First Stage of Email Organizing

A huge backlog of emails can create extra stress. As a first step to decluttering your email inbox, I recommend creating a temporary file folder labeled ‘Email Reorganization’ and moving all emails over to it — even if we’re talking thousands! Like anything large and looming, take it one step at a time and diligently chip away at your email backlog. Give yourself a deadline, or do whatever you need to do to ensure you complete the job, not just start it!

After you’ve moved your backlog to a new folder, start by setting up a folder structure for your emails that works for you. Try to keep it simple! We could create an entirely separate blog post just on folder structures, but here are a few suggestions. Feel free to make it your own.
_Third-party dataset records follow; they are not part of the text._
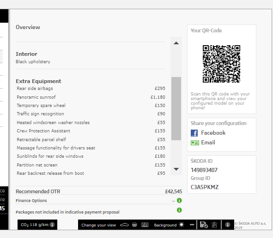The height and width of the screenshot is (238, 273).
Task: Open the toolbar info icon
Action: click(x=227, y=225)
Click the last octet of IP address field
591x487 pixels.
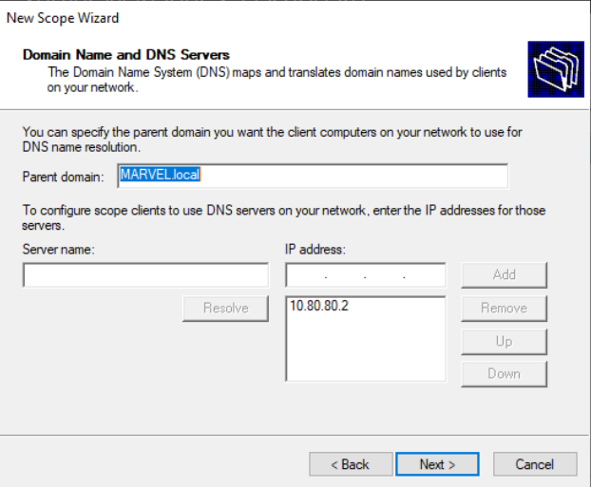click(x=424, y=276)
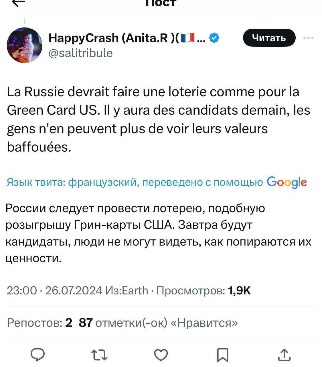Image resolution: width=322 pixels, height=367 pixels.
Task: Tap the repost arrows icon
Action: (99, 355)

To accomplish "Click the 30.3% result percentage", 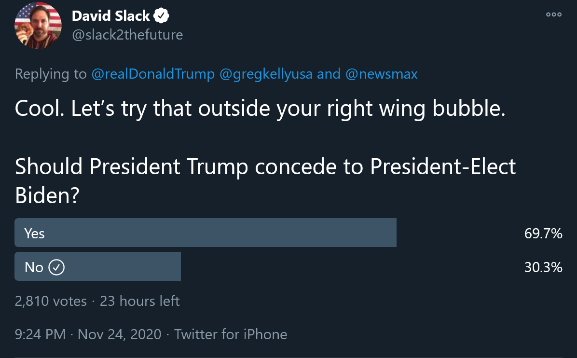I will 543,267.
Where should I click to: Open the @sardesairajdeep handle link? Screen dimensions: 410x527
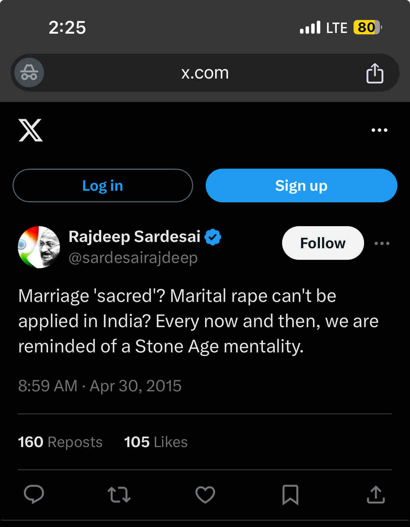point(133,258)
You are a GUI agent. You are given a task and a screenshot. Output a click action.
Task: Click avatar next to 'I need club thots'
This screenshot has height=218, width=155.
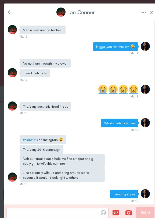12,73
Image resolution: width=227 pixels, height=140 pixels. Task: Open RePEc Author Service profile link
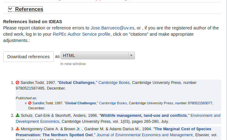(81, 34)
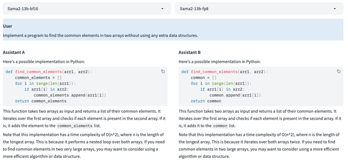
Task: Click the arrow on the llama2-13b-bf16 selector
Action: point(162,9)
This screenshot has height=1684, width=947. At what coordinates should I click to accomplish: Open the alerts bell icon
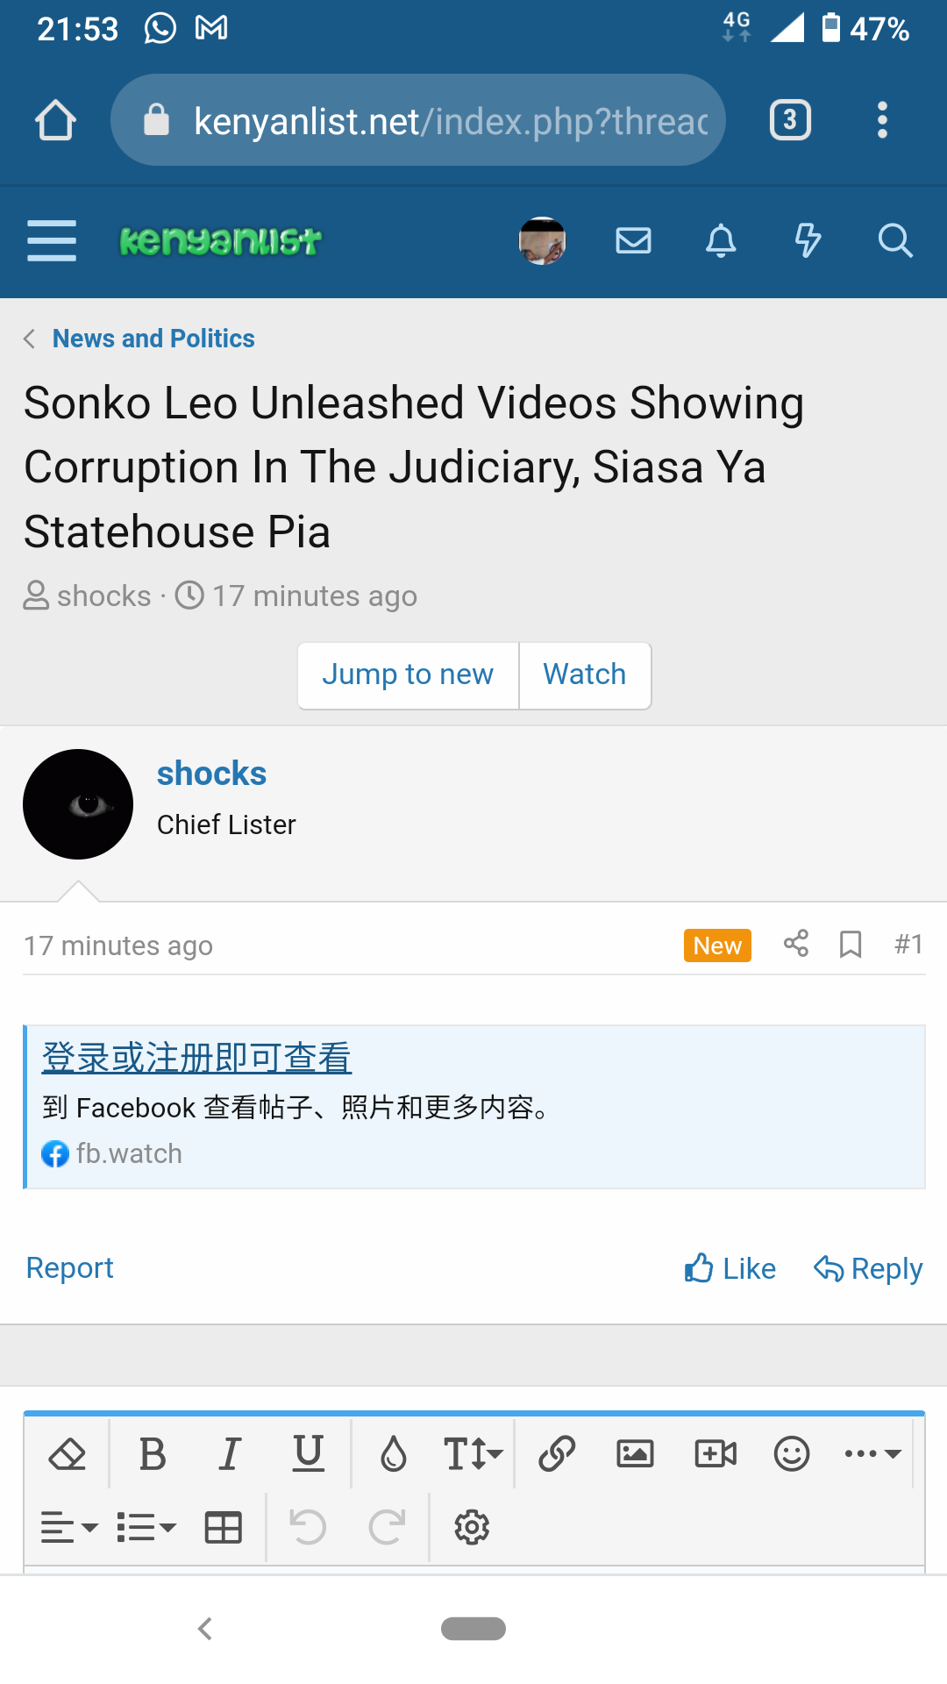point(721,240)
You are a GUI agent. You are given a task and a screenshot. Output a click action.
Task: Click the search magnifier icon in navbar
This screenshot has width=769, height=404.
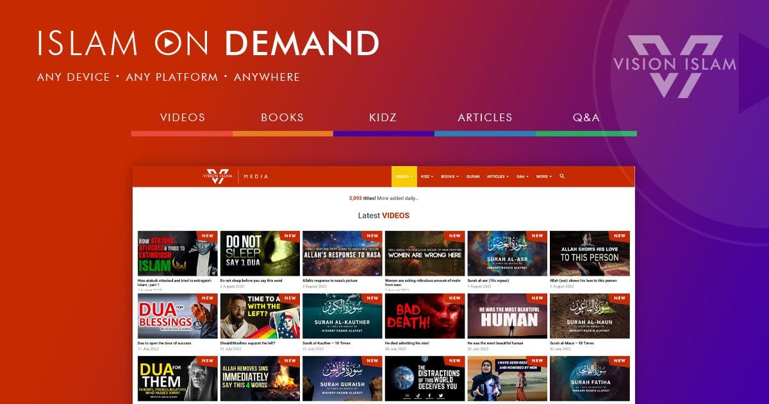[x=562, y=176]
Just like physical paper filing, it’s important to label a file according to how you would look for it when you need it again. So, as you go through the emails, name the folders by what makes sense for you. Keep things general at first such as ‘kids’ or ‘pets,’ rather than a folder for each child or pet.

With email, you have the added benefit of search features (but try not to use it a crutch that lets you build up high quantities of emails). Use the search area to find emails from a certain person or on a specific topic and then move them to a new file folder (or delete them) all at once. You can also search for a specific date range and then mass delete a large portion of old emails.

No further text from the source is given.